Parfois, l'homme trouve un autre homme. Deux arbres dont les branchages s'entremêlent, deux arbres où deux écureuils peuvent gambader gaiement. Et jouer avec des noisettes.

J'ai trouvé cet homme, je veux être son séquoia, je suis son écureuil. À tout jamais. Avec lui, je suis prêt à croire que l'Homme est supérieur à tout.

Sauf à la chasse d'eau : elle nous aura, c'est certain. Son sifflement nous rendra fous, nous sommes perdus d'avance.
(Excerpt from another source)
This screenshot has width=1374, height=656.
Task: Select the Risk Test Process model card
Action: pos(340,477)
Mais même la folie ne peut être que douce dans ses bras.

(De mon homme, pas de la chasse d'eau, les bras.)

Commentaires

1. Le mardi 24 janvier 2006, 08:40 par Monster Bill

Les bras, les branches, finalement, tout ça n'est qu'appendices...

2. Le mardi 24 janvier 2006, 09:29 par Thilas

Et tu oublies le tic-tac du réveil, le couinement de certaines bestioles à long museau ou celui de certaines voisines très philantrope, voire le ronflement parfois d'un ordinateur laissé allumé dans le coin de la pièce, le genre de petit rien qui gâche tout et rendent plus nécessaire encore la protection et l'embrassement de l'être aimé (si si ça existe c'est le TLF qui le dit).
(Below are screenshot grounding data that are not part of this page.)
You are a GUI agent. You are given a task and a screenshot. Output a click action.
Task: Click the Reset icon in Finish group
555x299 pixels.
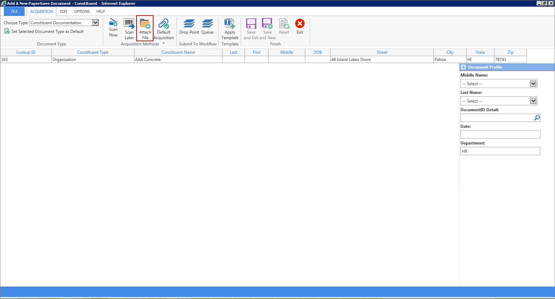pyautogui.click(x=284, y=24)
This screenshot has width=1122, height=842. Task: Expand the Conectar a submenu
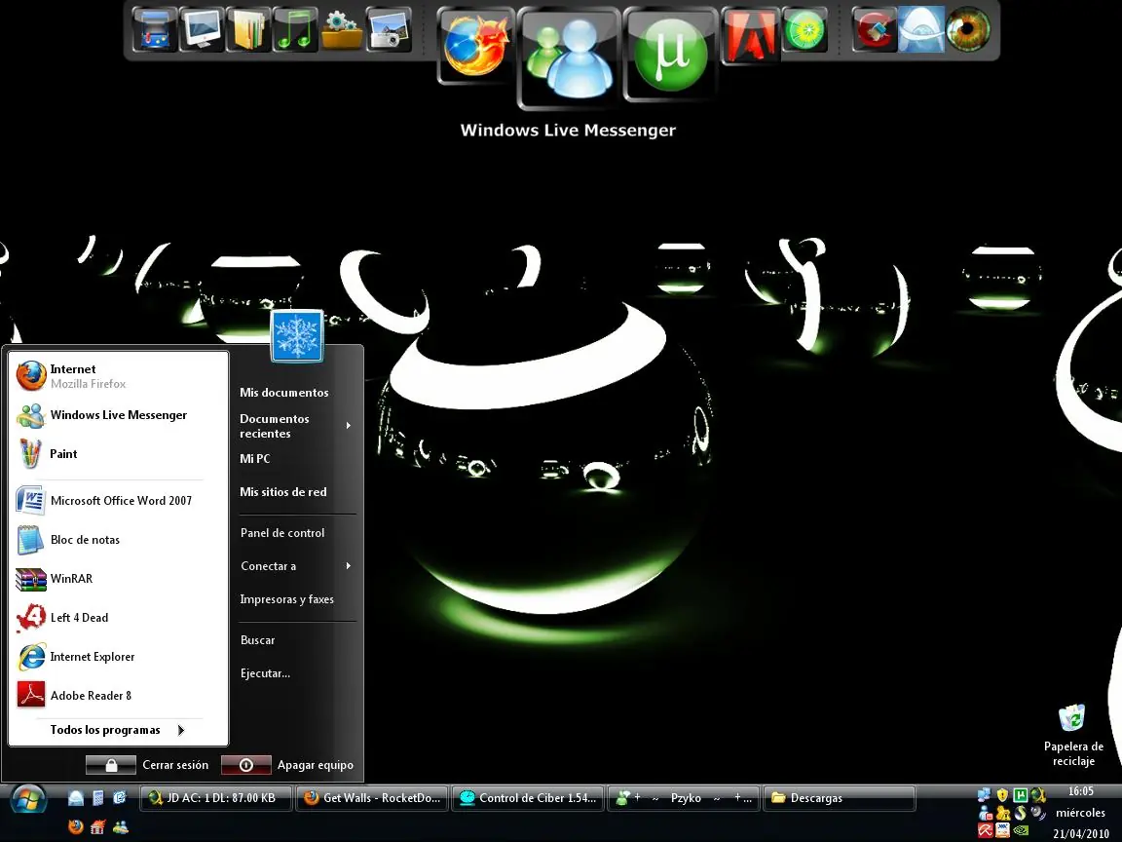pos(294,566)
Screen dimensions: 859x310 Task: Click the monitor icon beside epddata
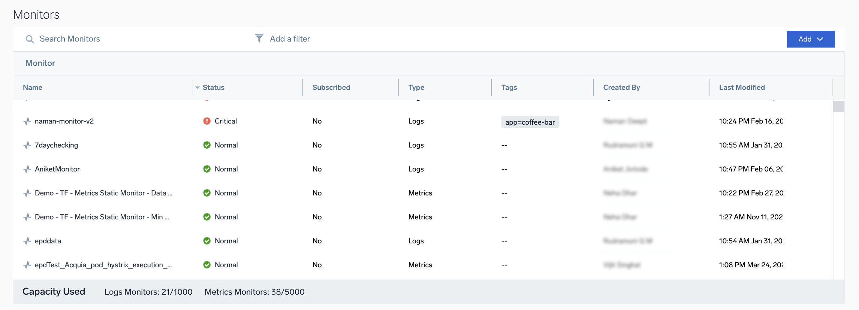click(x=27, y=241)
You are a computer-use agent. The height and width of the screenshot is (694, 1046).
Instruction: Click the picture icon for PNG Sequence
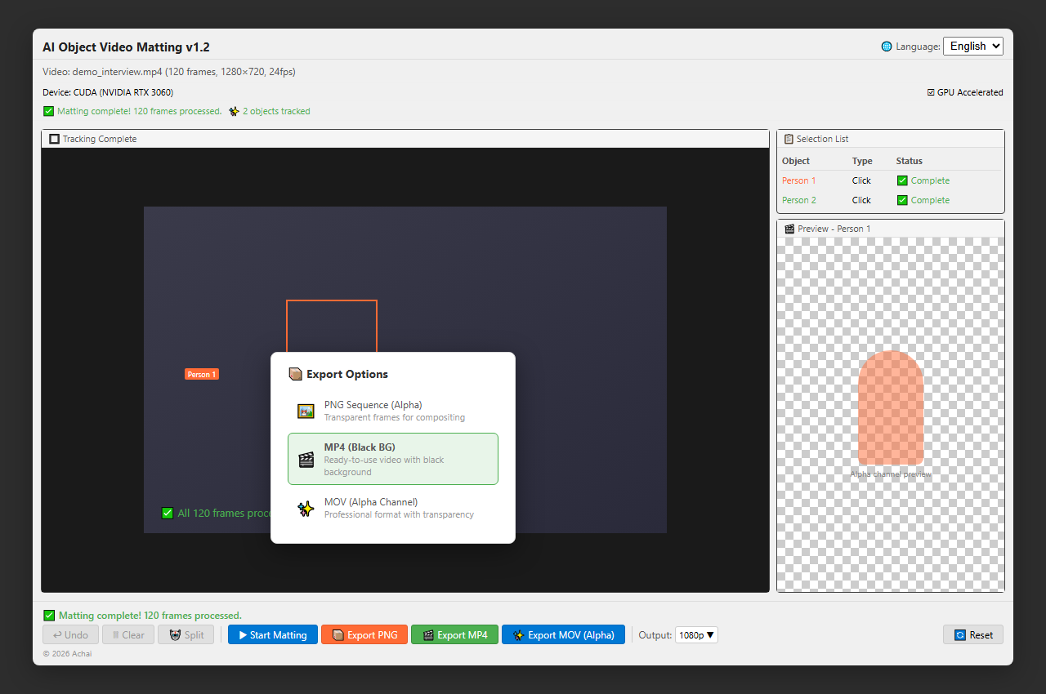(x=306, y=411)
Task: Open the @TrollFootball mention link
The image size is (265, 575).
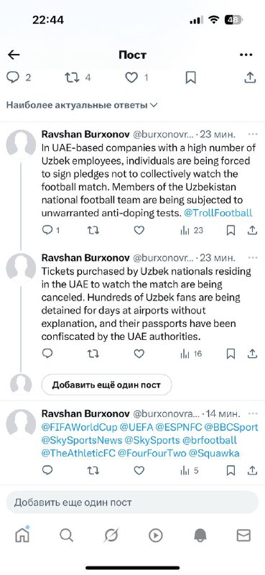Action: 218,213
J'aime bien cette métaphore de l'arbre aussi en ce qu'elle comprend l'arbre comme entité autonome, unique, indépendante, à la manière d'une monade. J'aime bien la métaphore de la branche secourable également, reste juste que notre écureil ne se prenne pas pour Tantale car plus dur sera la chute.
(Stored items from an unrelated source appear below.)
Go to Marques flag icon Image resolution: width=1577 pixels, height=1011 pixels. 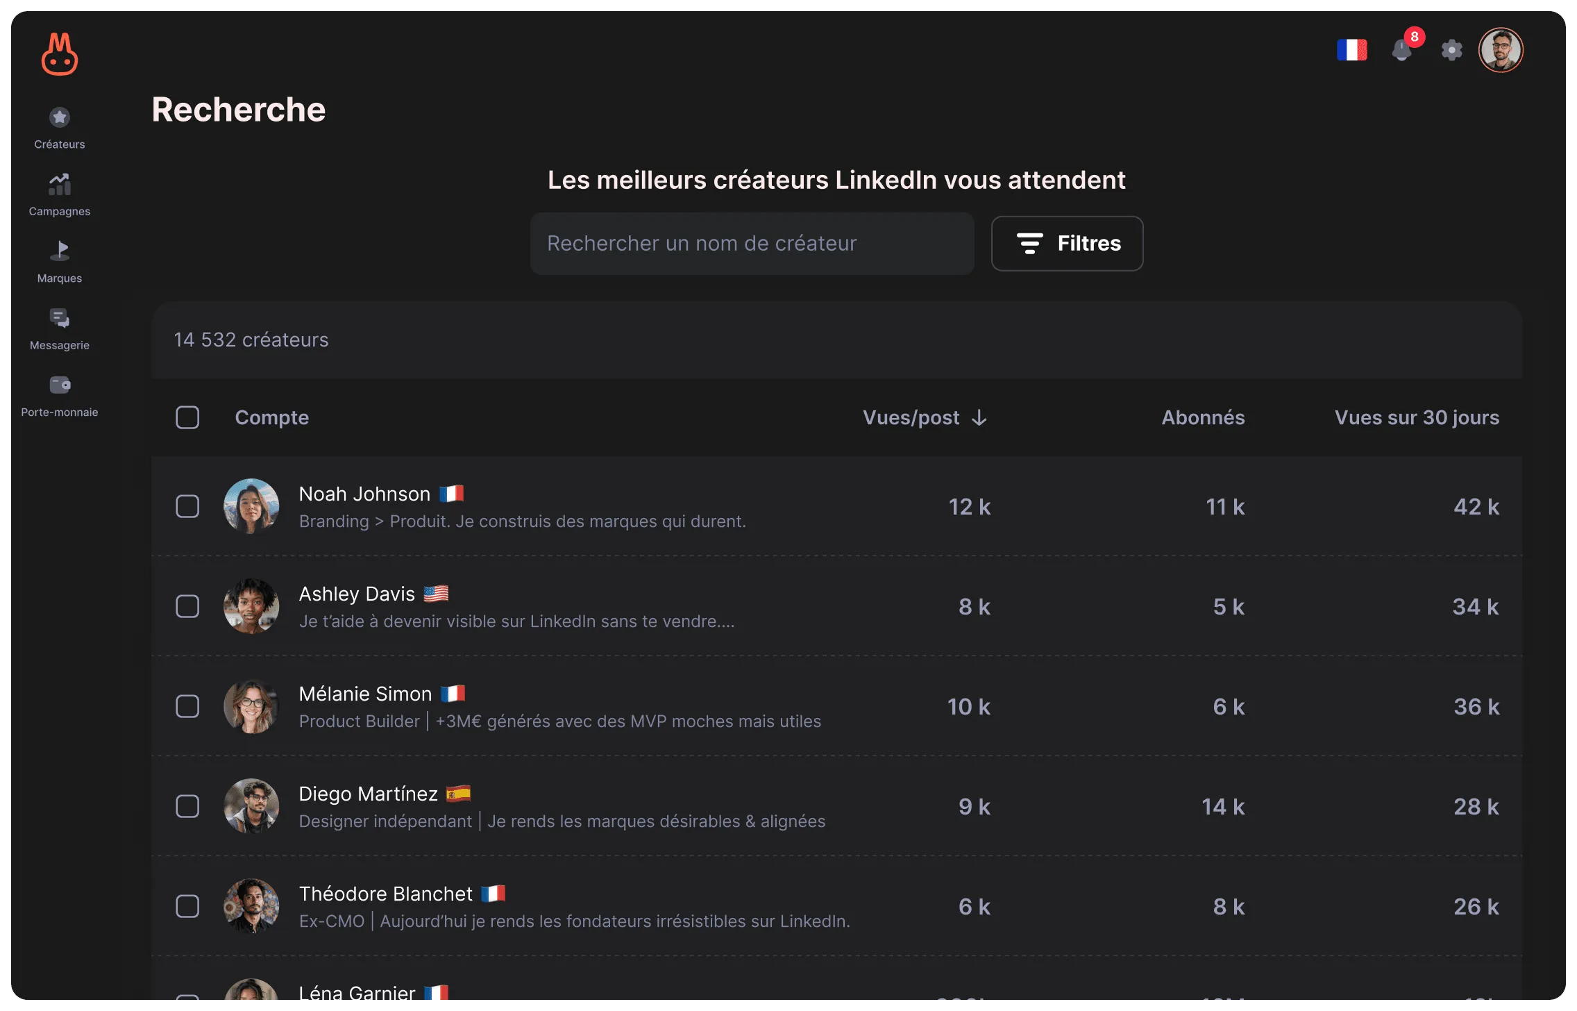pyautogui.click(x=60, y=251)
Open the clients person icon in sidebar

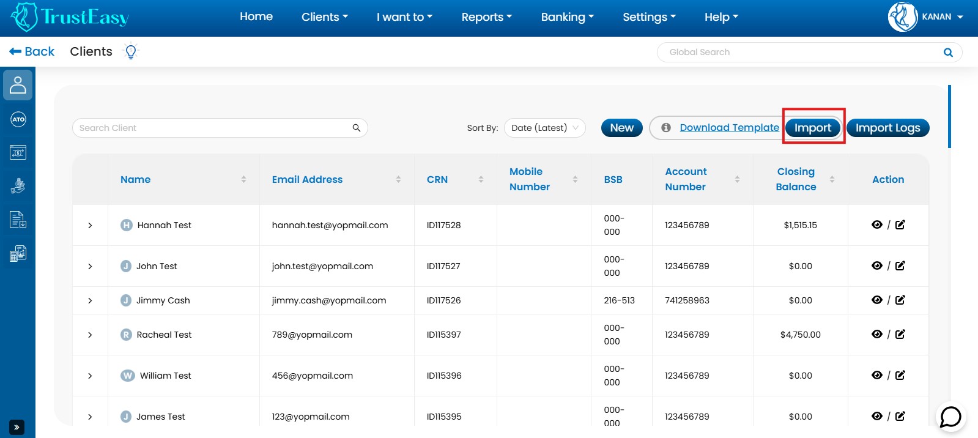click(18, 85)
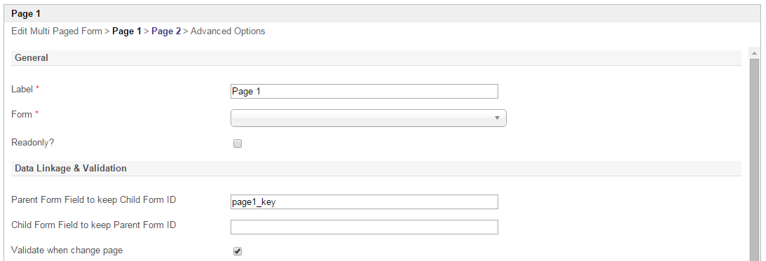Switch to Page 2 breadcrumb
Image resolution: width=766 pixels, height=261 pixels.
click(x=166, y=31)
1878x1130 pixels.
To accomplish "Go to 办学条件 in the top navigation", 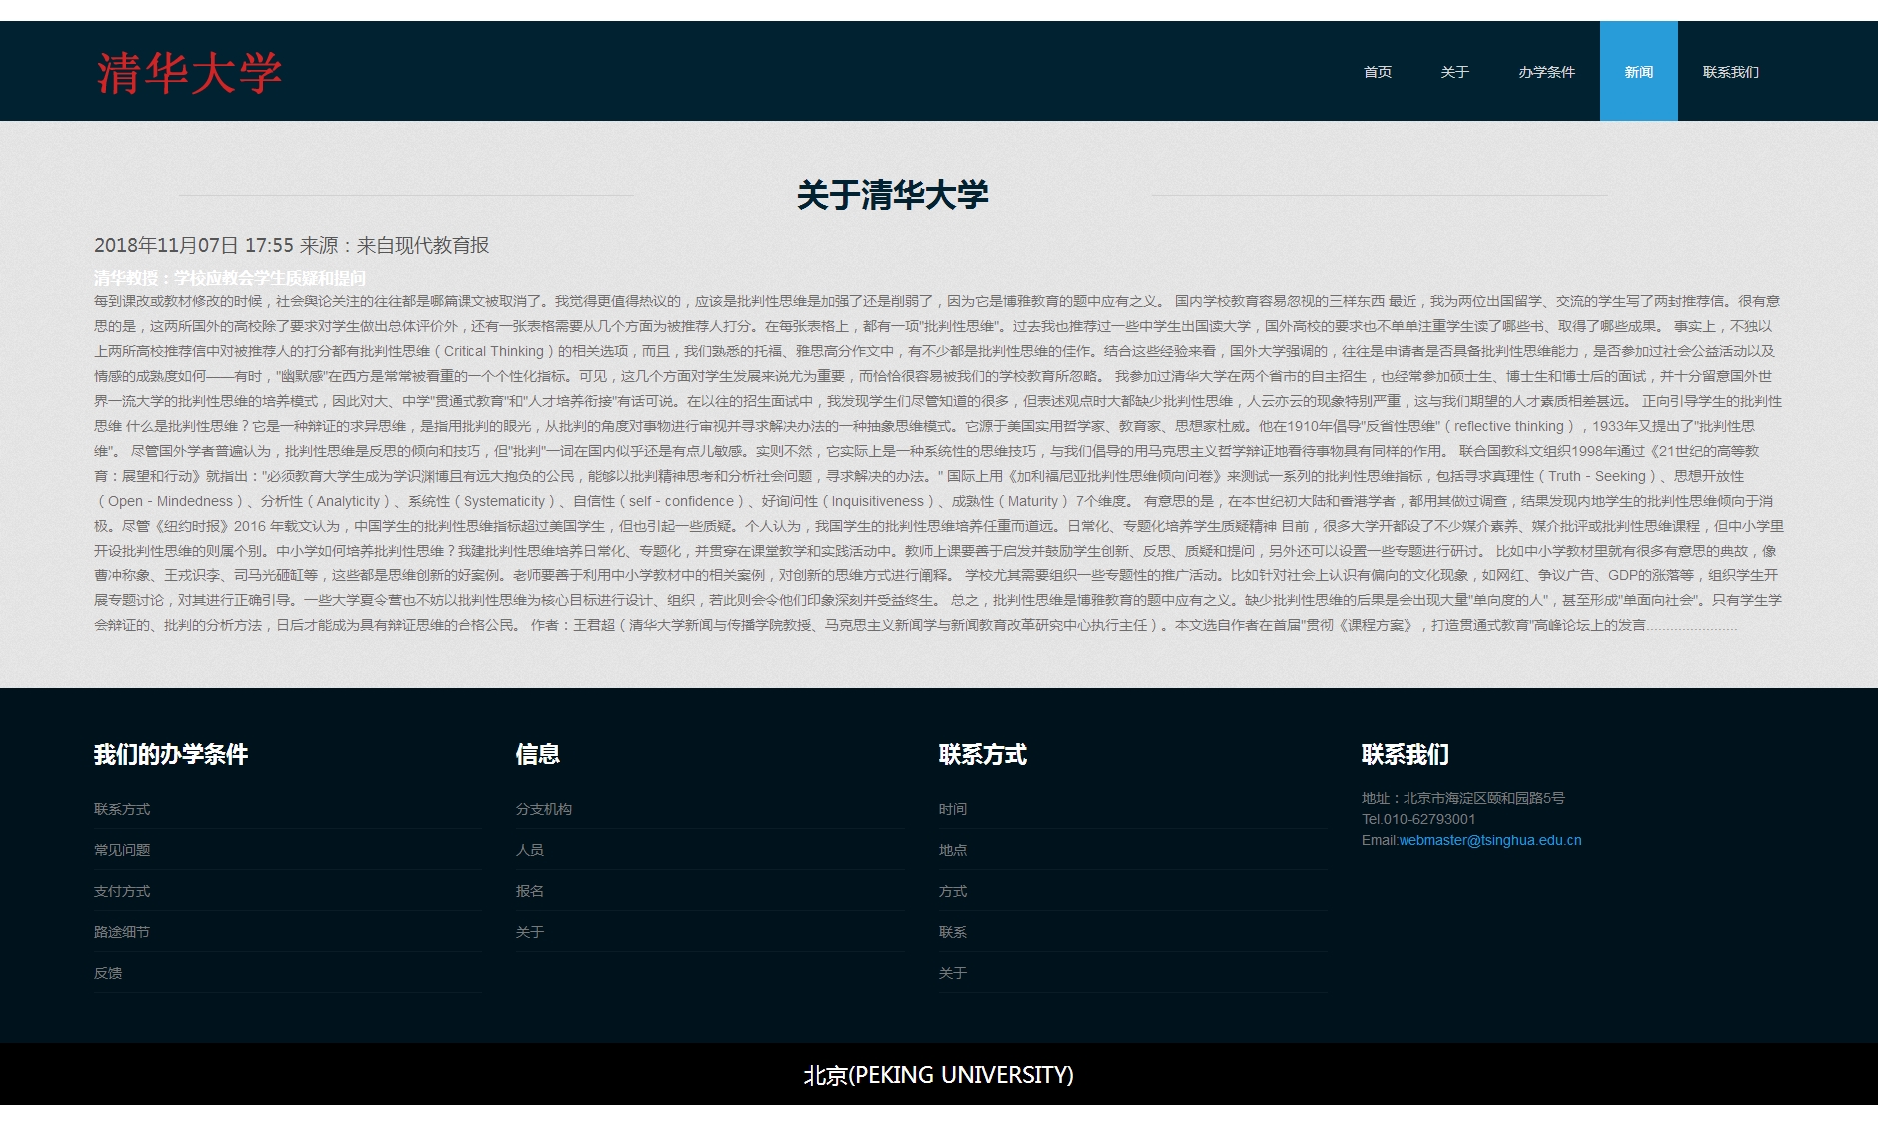I will tap(1546, 72).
3. Le mardi 24 janvier 2006, 15:49 par Obi-Wan

- - - AVANT LECTURE - - -

Pourquoi écrit-il des billets aussi longs ?

Obi-Wan,
Flemmard parfois...

4. Le mardi 24 janvier 2006, 15:57 par Sylvain

Alors, là Fafa, je tiens à exprimer tout haut notre indignation, à Chipie et à moi ! Oser accuser ce remarquable représentant de l'espèce canine de tendances flatulatoires relève de la calomnie pure et simple !
Parce que c'est trop facile de critiquer Chipie (vas-y, ose prétendre qu'il ne s'agit pas d'elle), mais reconnais au moins que cela a créé des liens entre vous deux. Qui aurait pu prédire que ce pauvre chien pétomane allait t'attendrir et t'ouvrir à la découverte du monde des clébards ? Au point d'ailleurs de lui acheter un énôôôôrme jouet en plastique qui fait pouët...
Moi je pense que tu ne fais que la critiquer pour ne pas avoir à reconnaître devant le monde entier que tu l'aimes bien cette bête...

5. Le mardi 24 janvier 2006, 15:59 par Rakh

Que dire après une telle déclaration ?

Fabrice, ce billet est superbe. Je t'aime.

6. Le mardi 24 janvier 2006, 16:02 par Obi-Wan

- - - APRES LECTURE - - -

Toujours aussi féérique, toujours aussi philosophe... toujours aussi FabriceD...

Tu as pensé à changer ta chasse d'eau ? c'est tout con a faire...

Obi-Wan,
J'aurais pu trouver mieux...

7. Le mercredi 17 mai 2006, 16:40 par Miguel, un copain de Flo

Visiblement, il y a des gens qui lisent Vialatte.